Our world is becoming increasingly contentious but this in no way alleviates personal responsibly to be kind and thoughtful, to act and not react. The picture at the top of the page is of my Opa. During the war, his family went into hiding and he joined the Dutch Resistance. The caption reads “This is how I hunted the collaborators and Gerries” (slang for Nazis). After immigrating to the US he was introduced to a woman from Berlin. At first, he refused to meet her based on where she was from. He was told that his prejudice would not be allowed, that this was America where everyone had a chance to be judged on the content of their character and not the origin of their birth.
I own my existence to that belief.
Not because it was passively asserted but because it was acted upon.
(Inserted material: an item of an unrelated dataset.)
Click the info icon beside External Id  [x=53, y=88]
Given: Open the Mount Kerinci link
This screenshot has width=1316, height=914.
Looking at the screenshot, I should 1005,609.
That one time ‘hunter of collaborators’ opened his heart and found the love of his life, the mother of his two children and together they lived the immigrants’ dream all because they choose love over hate. Not because it was easy but because it was right.
There is no telling how history will record this time in our nation but the world is watching. These are not situations that have no historical correlatives. This experiment has been run before. Awareness is the first step toward mindful action. Compassion is the only attitude that will bring us out of this better than we went into it. It is too easy to think of people as ‘other,’ ‘ignorant’ and ‘stupid’ and at no time will it help us to find common ground.
We must come from a place of love and compassion if we have any chance to alleviate the suffering of ourselves and others. We cannot lift people up while stomping them into the ground. We can plant seeds in that same mud with loving care and in time, reap the harvest of a beautiful garden that choice creates.
The people who obeyed the lab tech till the end did not do so blithely, they did so at great personal anxiety and turmoil. It is for this reason that we cannot use fear or discomfort as the measure of what we should do, all important choices will carry with them discomfort. All we can do is think before we act and honestly answer “am I acting out of love or fear?” I can promise you that neither will be comfortable. Constant comfort is a symptom of sedation not awareness. It is pain that makes life sweet and love that makes a life worth living. When time is at its end and we all realize that our lives are defined not by things we have thought but by the things we have done.
The choice is yours, this is the era of personal responsibility. What will you make of it?
Be well and remember that your actions are your only true possessions.